[Dataset records]
####################

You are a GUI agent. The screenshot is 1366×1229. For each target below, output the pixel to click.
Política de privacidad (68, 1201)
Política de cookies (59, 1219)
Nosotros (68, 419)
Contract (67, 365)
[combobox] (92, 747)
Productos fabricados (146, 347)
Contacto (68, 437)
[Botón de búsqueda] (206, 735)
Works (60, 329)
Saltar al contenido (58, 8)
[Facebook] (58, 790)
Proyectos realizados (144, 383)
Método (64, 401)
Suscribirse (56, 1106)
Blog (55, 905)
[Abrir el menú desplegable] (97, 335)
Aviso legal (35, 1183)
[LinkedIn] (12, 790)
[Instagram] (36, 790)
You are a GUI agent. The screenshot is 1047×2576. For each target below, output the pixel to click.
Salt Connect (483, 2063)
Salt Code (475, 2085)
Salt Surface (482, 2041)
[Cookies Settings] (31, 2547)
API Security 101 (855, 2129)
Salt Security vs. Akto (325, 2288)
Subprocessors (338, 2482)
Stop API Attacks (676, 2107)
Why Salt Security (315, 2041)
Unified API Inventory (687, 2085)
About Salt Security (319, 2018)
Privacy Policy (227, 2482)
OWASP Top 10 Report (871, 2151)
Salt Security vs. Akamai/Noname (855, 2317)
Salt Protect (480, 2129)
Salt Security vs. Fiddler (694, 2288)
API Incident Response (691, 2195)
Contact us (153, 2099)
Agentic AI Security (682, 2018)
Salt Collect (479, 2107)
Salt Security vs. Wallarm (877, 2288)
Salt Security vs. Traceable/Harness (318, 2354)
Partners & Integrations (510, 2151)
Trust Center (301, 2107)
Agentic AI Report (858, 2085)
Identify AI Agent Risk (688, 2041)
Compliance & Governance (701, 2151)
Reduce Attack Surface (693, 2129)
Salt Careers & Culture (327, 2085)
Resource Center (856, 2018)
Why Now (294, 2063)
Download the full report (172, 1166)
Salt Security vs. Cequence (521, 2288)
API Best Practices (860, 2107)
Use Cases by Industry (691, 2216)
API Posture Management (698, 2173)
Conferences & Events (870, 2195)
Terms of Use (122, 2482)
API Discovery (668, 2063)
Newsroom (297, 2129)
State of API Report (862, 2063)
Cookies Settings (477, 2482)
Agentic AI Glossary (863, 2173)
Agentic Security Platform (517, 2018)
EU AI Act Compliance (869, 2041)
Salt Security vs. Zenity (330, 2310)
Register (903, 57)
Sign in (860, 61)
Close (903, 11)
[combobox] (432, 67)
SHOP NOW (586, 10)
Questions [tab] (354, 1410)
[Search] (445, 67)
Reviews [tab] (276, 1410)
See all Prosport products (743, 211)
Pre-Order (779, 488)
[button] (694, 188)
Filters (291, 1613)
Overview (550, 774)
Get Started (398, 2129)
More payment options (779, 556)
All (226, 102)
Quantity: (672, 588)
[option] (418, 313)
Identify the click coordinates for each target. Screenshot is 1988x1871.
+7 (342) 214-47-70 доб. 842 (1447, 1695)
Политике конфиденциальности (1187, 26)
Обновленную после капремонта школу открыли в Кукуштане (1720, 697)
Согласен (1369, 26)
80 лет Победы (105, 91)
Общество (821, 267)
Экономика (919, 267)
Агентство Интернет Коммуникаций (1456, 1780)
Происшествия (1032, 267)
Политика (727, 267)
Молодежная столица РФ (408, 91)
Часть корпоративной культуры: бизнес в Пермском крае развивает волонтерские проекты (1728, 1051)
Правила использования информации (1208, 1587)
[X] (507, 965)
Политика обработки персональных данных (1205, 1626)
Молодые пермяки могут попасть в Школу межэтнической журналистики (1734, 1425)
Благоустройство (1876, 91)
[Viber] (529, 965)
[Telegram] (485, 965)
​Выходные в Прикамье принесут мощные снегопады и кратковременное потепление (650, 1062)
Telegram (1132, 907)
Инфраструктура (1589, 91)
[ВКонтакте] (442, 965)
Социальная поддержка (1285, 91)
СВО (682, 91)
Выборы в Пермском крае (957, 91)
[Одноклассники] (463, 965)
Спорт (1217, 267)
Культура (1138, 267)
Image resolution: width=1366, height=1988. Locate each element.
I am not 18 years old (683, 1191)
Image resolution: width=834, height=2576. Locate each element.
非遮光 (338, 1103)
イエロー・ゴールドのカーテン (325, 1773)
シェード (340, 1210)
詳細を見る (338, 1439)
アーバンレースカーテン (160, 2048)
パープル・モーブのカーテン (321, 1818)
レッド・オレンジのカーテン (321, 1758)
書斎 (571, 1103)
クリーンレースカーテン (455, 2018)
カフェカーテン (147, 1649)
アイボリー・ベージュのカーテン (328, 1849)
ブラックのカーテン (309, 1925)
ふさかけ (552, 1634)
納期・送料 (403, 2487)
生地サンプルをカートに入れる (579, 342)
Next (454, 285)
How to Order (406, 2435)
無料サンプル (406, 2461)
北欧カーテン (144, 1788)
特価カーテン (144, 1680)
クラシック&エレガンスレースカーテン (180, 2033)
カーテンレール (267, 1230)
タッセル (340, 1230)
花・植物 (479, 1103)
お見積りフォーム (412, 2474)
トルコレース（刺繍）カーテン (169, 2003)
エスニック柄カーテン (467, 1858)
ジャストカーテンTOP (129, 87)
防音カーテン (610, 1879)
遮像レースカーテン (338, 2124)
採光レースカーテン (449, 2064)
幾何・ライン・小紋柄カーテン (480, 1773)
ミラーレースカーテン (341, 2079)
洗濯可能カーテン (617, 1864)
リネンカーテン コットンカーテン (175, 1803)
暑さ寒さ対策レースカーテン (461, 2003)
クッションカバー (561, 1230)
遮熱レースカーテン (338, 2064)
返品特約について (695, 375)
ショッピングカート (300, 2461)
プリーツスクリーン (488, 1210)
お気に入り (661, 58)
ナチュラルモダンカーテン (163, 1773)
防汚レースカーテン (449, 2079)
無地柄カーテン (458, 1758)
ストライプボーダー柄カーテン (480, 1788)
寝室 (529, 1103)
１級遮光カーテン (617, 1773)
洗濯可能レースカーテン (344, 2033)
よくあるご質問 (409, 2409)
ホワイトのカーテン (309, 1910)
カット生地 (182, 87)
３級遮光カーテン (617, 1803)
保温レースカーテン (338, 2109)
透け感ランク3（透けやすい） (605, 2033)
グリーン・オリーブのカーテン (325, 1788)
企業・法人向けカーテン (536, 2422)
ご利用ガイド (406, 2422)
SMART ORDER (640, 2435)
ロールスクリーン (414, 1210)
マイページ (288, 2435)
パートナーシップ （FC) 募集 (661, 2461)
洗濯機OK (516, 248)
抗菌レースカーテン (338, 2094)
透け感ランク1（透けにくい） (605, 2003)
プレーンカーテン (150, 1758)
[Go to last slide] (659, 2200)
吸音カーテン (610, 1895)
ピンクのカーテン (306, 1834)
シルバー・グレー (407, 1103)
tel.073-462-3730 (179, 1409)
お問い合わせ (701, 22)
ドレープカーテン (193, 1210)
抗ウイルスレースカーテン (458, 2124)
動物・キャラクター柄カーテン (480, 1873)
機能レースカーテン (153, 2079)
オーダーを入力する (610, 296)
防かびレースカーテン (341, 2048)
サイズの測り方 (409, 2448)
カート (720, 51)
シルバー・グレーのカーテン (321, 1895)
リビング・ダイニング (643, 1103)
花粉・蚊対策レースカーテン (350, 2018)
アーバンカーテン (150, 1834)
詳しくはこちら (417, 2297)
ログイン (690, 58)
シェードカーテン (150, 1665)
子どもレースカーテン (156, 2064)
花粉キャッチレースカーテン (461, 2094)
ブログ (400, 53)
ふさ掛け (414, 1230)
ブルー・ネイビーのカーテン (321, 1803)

####################

Lines that include the word "Locate" are to be extracted from the data above.

Worked solution:
Image resolution: width=1366, height=1988. Locate each element.
Image resolution: width=834, height=2576. Locate each element.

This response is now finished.